Necessity and virtue of the "No to war"
MadridThe attack by the United States and Israel on Iran has given Pedro Sánchez an opportunity to reconnect with a broad segment of the Spanish electorate. But this is not the only reason why he has opted for this path. Speculation about the opportunism of the government's decision and its president soon began. The hypothesis of a triple call to the polls has even been considered, which would coincide the Andalusian regional elections, next June, with an early general election and the Catalan elections. These are premature calculations. Given the state of the legislature – with no possibility of approving budgets or promoting important reforms that require the processing of bills –, it would be logical for Sánchez to take advantage of the first opportunity in which he had some favorable expectation of passing a new electoral test. But he will have to be careful, because in times of a warlike scenario and much uncertainty and instability due to the questioning of international legality, it becomes more difficult to predict electoral movements. Also, the option that the socialist leader has now taken is due to his versatility in making a virtue of necessity, an expression that he himself used in the federal committee of his party to justify the amnesty law for Catalan independentist leaders.

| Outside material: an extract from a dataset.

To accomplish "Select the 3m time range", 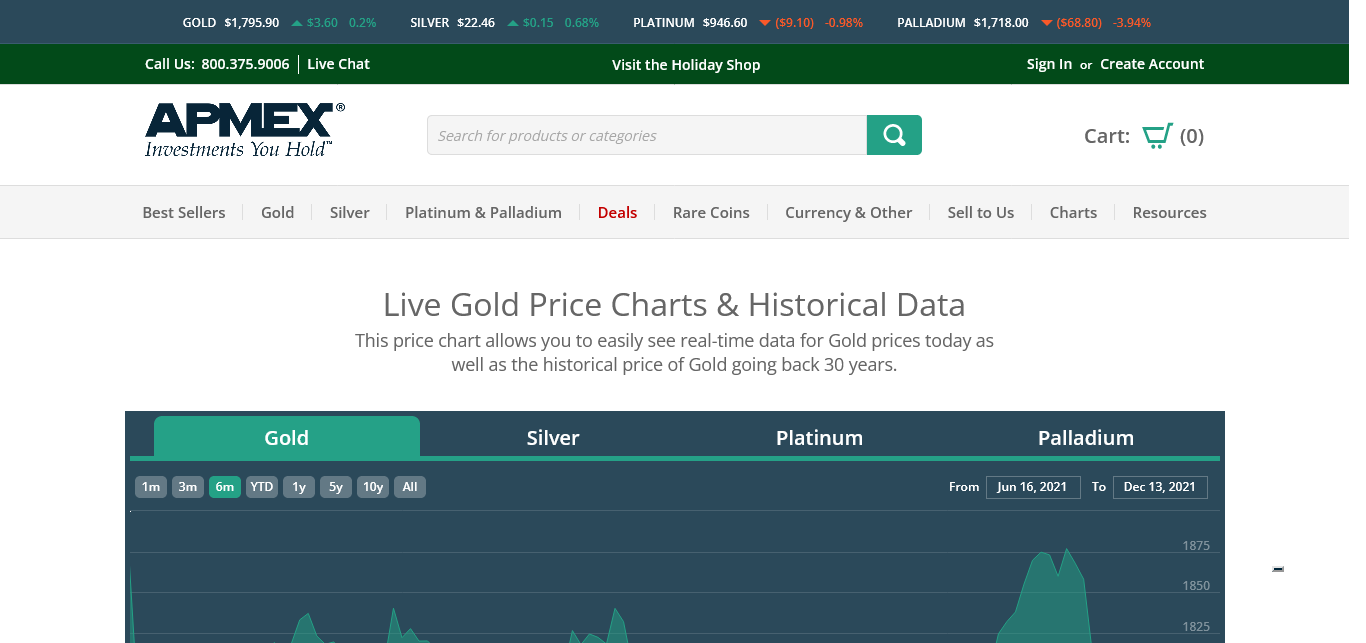I will tap(188, 487).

The necessity arises in this case from the beginning of a war on which it is inevitable and essential to take a position. Virtue, on the other hand, consists in having taken a path that responds to the recent history of the country and its majority inclinations. Spain has not developed a tradition of participation in armed conflicts abroad in this period. It has been a long time since the loss of the empire on which the sun never set. In fact, successive governments in this almost half-century of recovered democracy have had a lot of work to do to be persuasive every time troops were sent abroad, emphasizing that they were humanitarian operations or surveillance and interposition between warring parties, as a guarantee of peace preservation. The great exception was the presidency of José María Aznar, with support for the Iraq War and intervention on the island of Perejil to dislodge a handful of Moroccan Royal Guard personnel.
The Azores photo
Obviously, these were two matters of very different natures, although the latter could have become complicated. The US Secretary of State in 2002, Colin Powell, used to say that he did not quite understand the strong tension accumulated regarding the island of Perejil, which he referred to as “this stupid island”, a resounding expression that is understood well enough without translation. Infinitely more serious was the chapter of support for the invasion of Iraq and the Azores photo, with Aznar supporting George Bush and Tony Blair. Aznar summarized more than once the meaning of his support for that war by saying that his purpose was “to pull Spain out of the corner of history”. But in that case too, the US government acted outside international legality. The PSOE knew how to take full advantage of this. Zapatero would have had a harder time reaching Moncloa without the PP government's involvement in the Iraq war and without the mistakes made by its members in attributing the attacks on the Atocha trains to ETA, which were carried out by a commando calling itself Brigadas Abu Hafz al-Masri, linked to the Islamist terrorist organization Al-Qaeda. The detonation of ten backpacks loaded with explosives on three Madrid commuter trains caused 191 deaths and 2,057 injuries.
From the socialist ranks, they had never gone so far regarding the intervention of troops abroad. On the contrary, every time an operation of this kind was considered, justifications similar to the current ones were heard to explain the sending of a frigate to Cyprus. These were always protection interventions, defensive in nature in any case, and in accordance with Spain's international commitments, with full respect for legality. When Iraq invaded Kuwait in 1990, the government had difficulty justifying the use of US bases in the actions taken to reverse the situation. It was in this way that in 1991 the offensive called “Desert Storm” began, which was carried out by an international coalition led by the United States. The Spanish government always said that its participation had been limited to the “logistical support” provided to the Americans with the use of jointly used bases.
The distance from Trump
With Sánchez as president of the government, now not even that. Of course, there is a substantial difference with those events of the 1990s. The invasion of Kuwait was condemned by the UN Security Council, which demanded the withdrawal of troops from Iraq in resolutions that were not heeded. Now the attack launched by the United States and Israel against the Iranian regime has disregarded the legal framework of the United Nations. The risks that Spain assumes would be possible reprisals. Trump has acted unilaterally, only in coordination with the government of Tel Aviv, which under Netanyahu has been demanding radical action for years to end the threat of an Iran possessing nuclear weapons. Europe had not supported an initiative of this kind, not even as a remote hypothesis.
The Spanish executive had already been very critical of Trump and Netanyahu regarding the invasion of Gaza, emphasizing its condemnation of the attacks organized by Hamas against Israel. In the same way that now it highlights its condemnation of the ayatollah regime and the systematic violation of human rights in Iran. Sánchez's “No to war” stance, in short, allows him to escape any warmongering image and, through this route, to cut off any significant problems with the parties to his left. But it is not a strategy that should be read solely in terms of domestic policy. It is an ethical commitment for which he may pay a high price if he wants to make a place for himself in the international arena in the future. What is needed is for Sánchez to appear before Congress to provide – as has already been requested – exhaustive explanations and to provoke a debate in which everyone will have to present what their alternatives would have been.